- Stored data:
★ ★ ★ ★ ★ ★ ★

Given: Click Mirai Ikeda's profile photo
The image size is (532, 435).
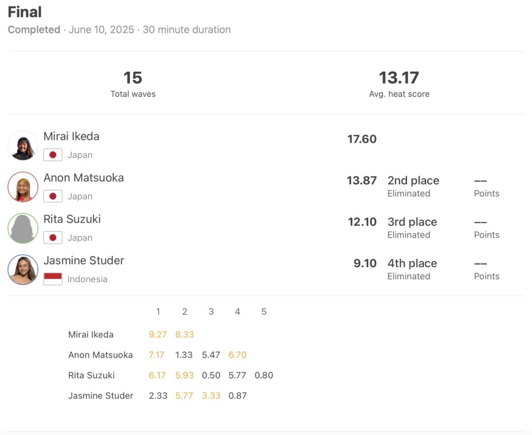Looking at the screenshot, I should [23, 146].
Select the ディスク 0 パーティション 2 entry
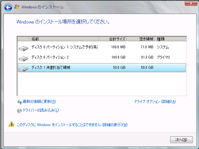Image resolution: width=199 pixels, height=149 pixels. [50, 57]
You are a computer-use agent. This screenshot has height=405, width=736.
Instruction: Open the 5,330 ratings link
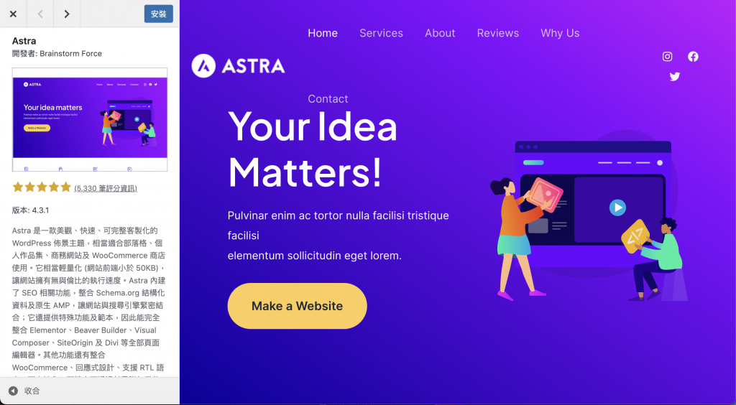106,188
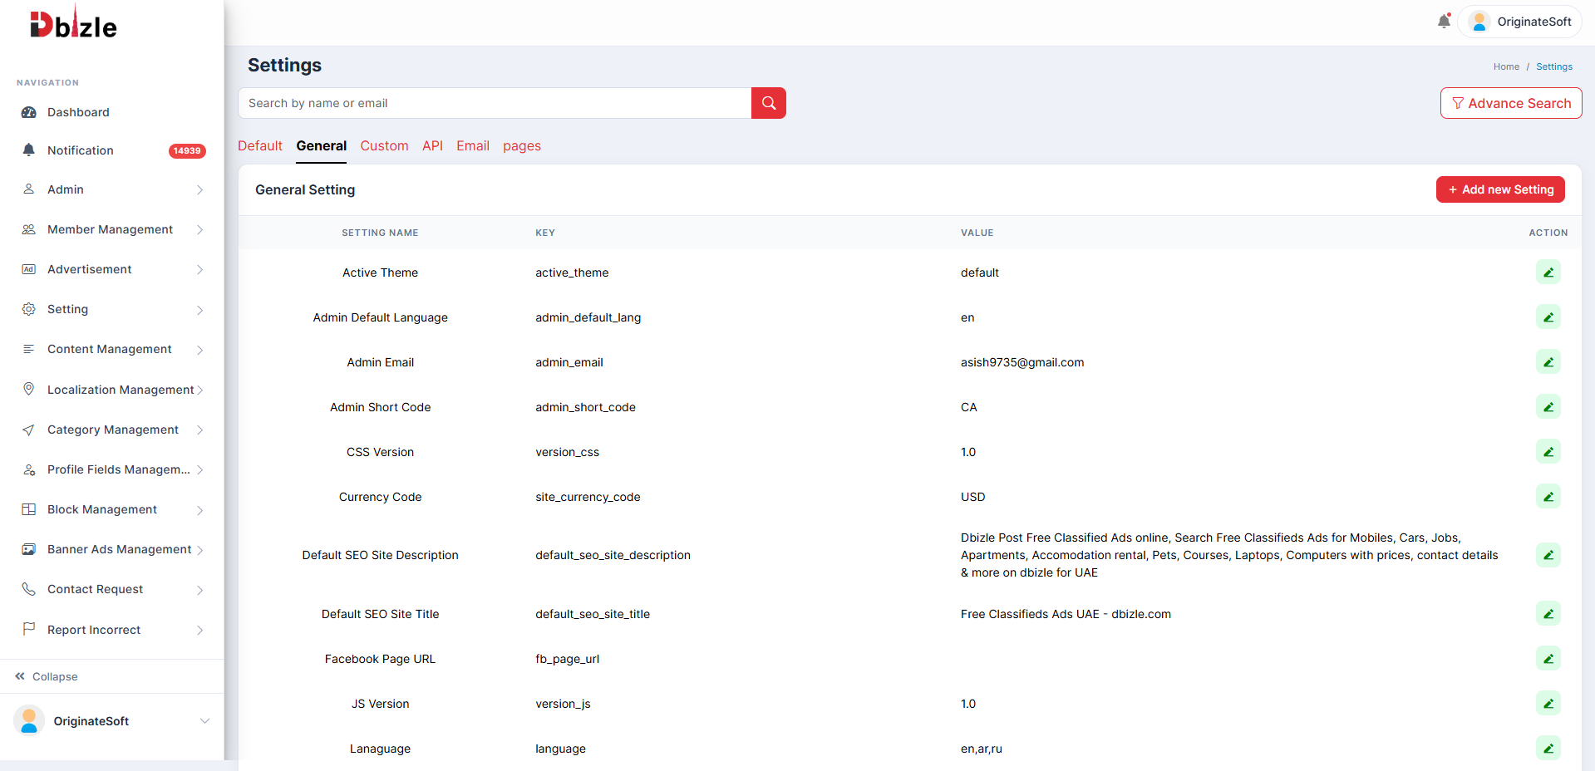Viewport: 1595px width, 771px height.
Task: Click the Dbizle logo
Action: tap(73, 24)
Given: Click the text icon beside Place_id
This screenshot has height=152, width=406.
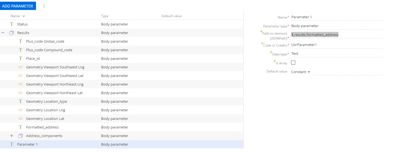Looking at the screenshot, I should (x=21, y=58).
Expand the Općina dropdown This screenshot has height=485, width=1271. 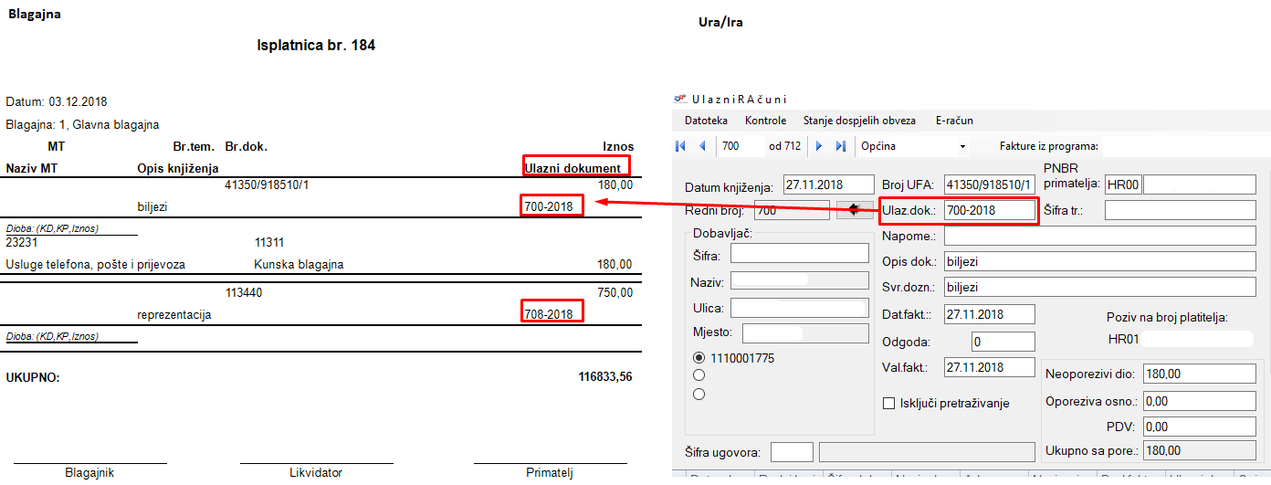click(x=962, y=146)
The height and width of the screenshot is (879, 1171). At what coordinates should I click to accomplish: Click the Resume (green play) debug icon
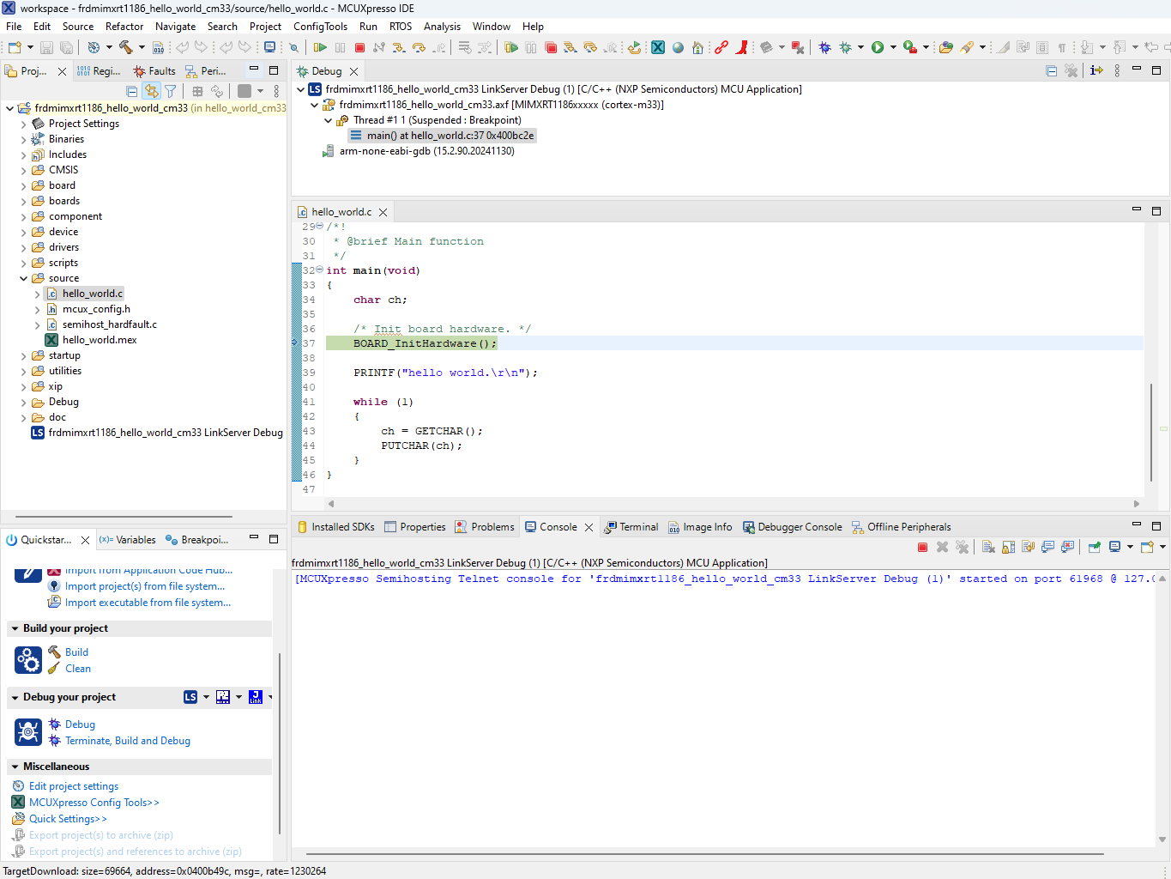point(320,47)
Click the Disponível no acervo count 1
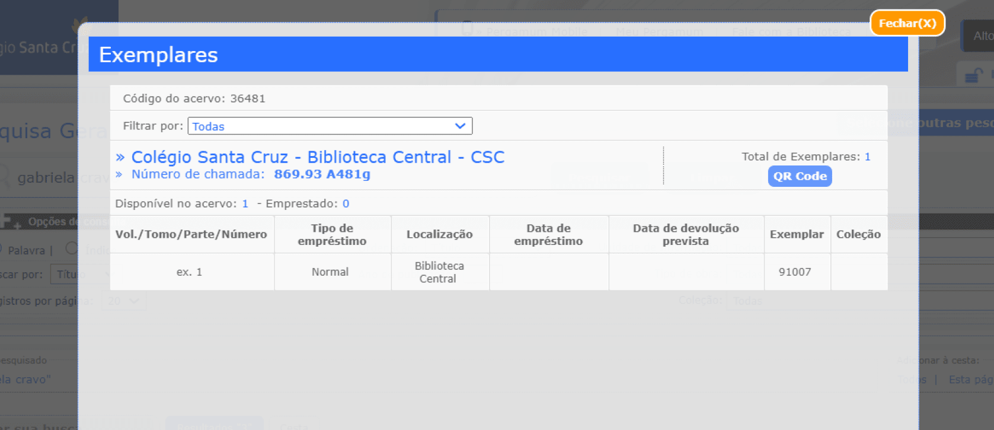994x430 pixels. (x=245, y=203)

★ ★ ★ ★ ★ ★ ★

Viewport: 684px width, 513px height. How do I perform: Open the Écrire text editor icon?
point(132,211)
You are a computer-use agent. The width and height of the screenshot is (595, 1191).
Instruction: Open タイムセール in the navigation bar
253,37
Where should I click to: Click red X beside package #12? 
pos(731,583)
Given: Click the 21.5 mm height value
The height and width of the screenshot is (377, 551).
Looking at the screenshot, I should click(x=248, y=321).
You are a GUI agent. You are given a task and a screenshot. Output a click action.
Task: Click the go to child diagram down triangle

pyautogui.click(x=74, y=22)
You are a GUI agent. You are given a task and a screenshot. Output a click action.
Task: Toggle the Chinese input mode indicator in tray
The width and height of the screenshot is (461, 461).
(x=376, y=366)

★ ★ ★ ★ ★ ★ ★

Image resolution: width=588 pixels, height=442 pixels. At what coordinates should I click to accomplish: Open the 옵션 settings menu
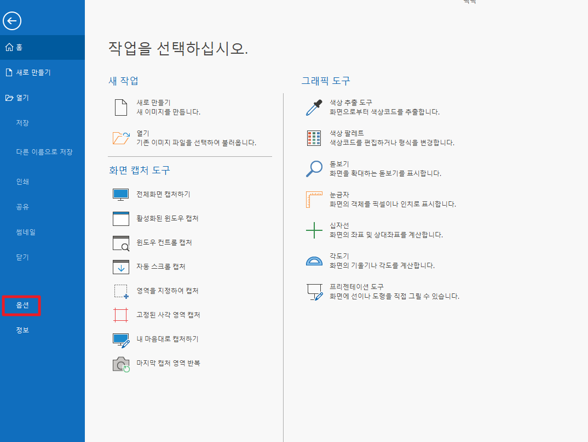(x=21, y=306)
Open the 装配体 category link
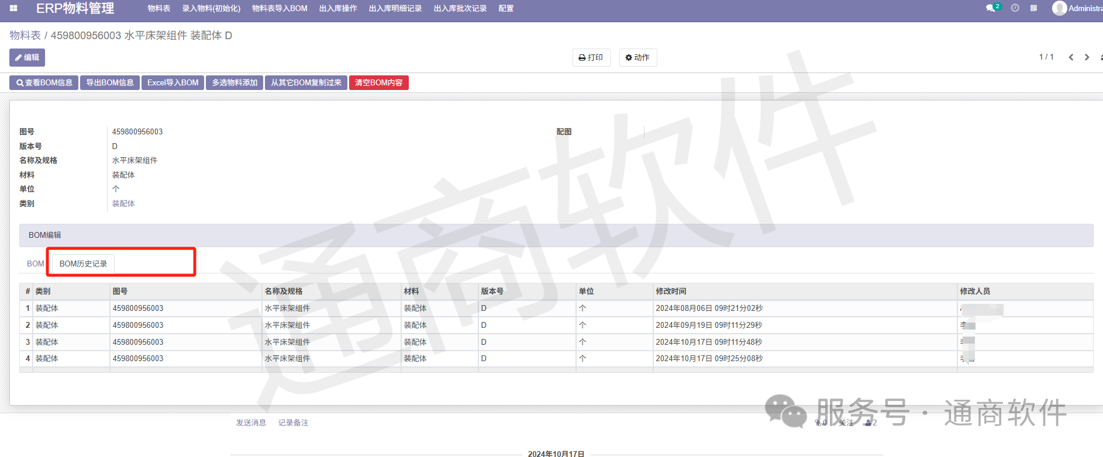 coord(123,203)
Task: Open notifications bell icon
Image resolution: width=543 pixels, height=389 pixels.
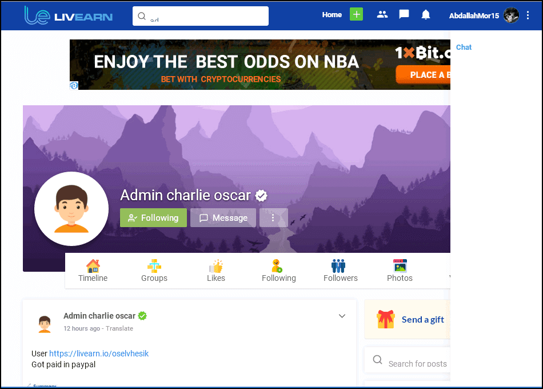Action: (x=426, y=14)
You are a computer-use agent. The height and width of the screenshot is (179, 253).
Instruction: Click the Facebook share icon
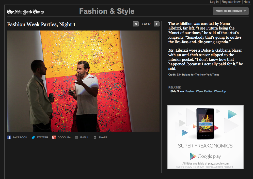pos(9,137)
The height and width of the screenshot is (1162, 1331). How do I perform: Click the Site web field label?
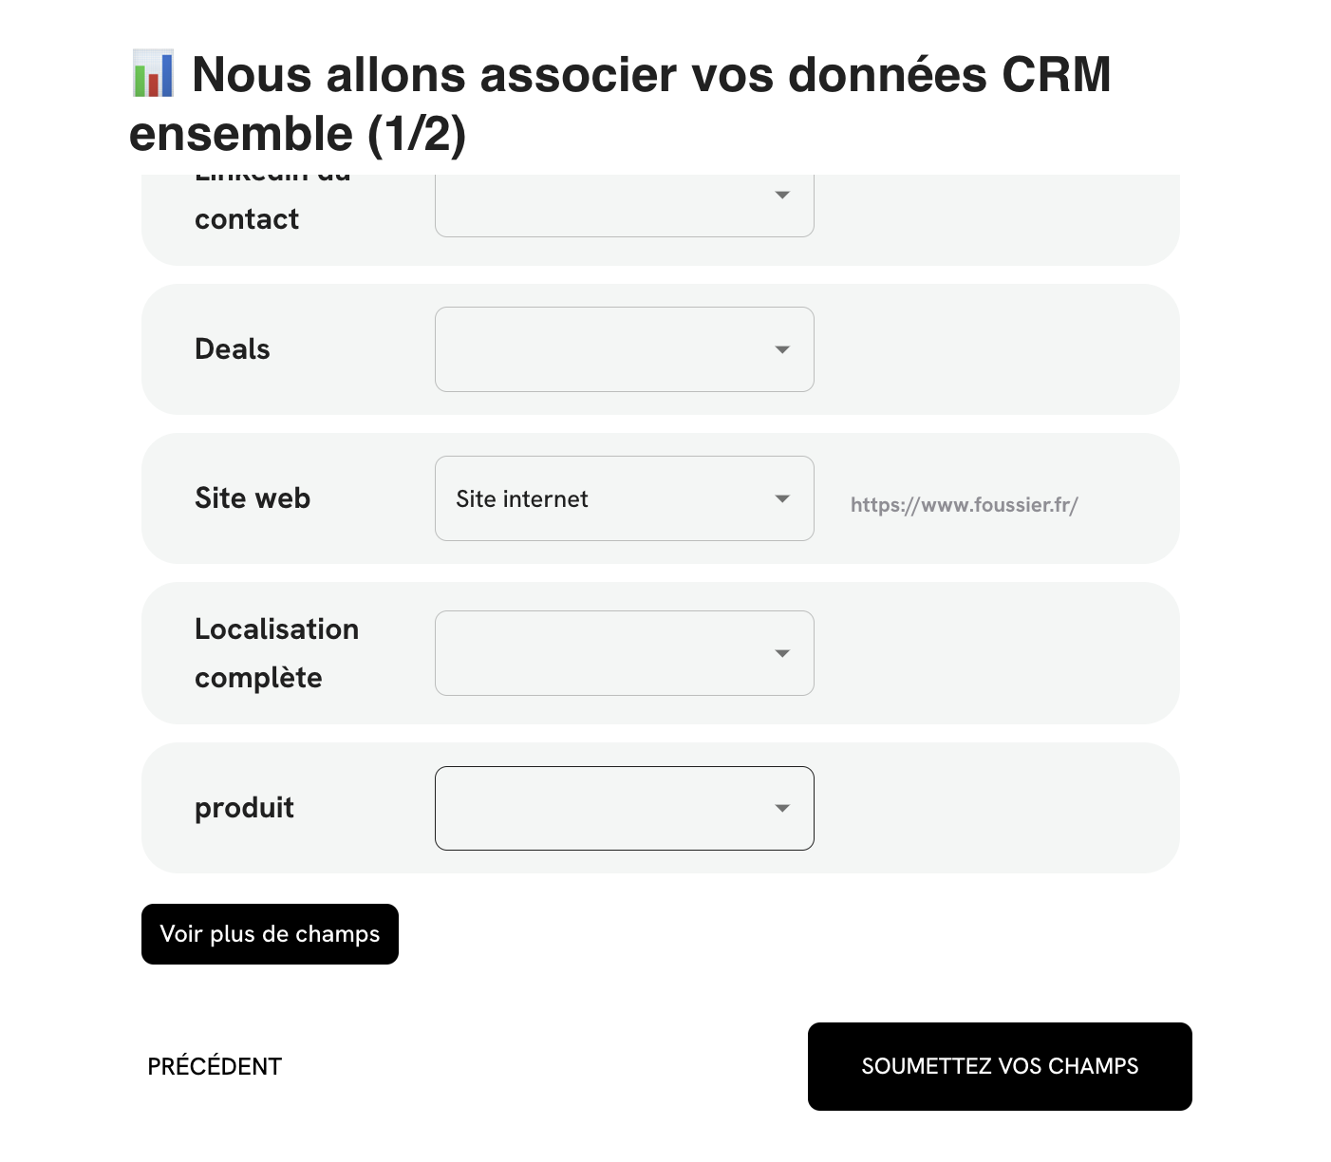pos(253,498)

★ ★ ★ ★ ★ ★ ★

- WHAT THIS TASK INVOLVES: Return every line of the entries above that the string "computer" appears in.

- EXERCISE RESULT:
You are a computer-use agent. This screenshot has height=405, width=736.
You are a computer-use agent. The width and height of the screenshot is (595, 1191).
You are a computer-use agent. The height and width of the screenshot is (179, 253).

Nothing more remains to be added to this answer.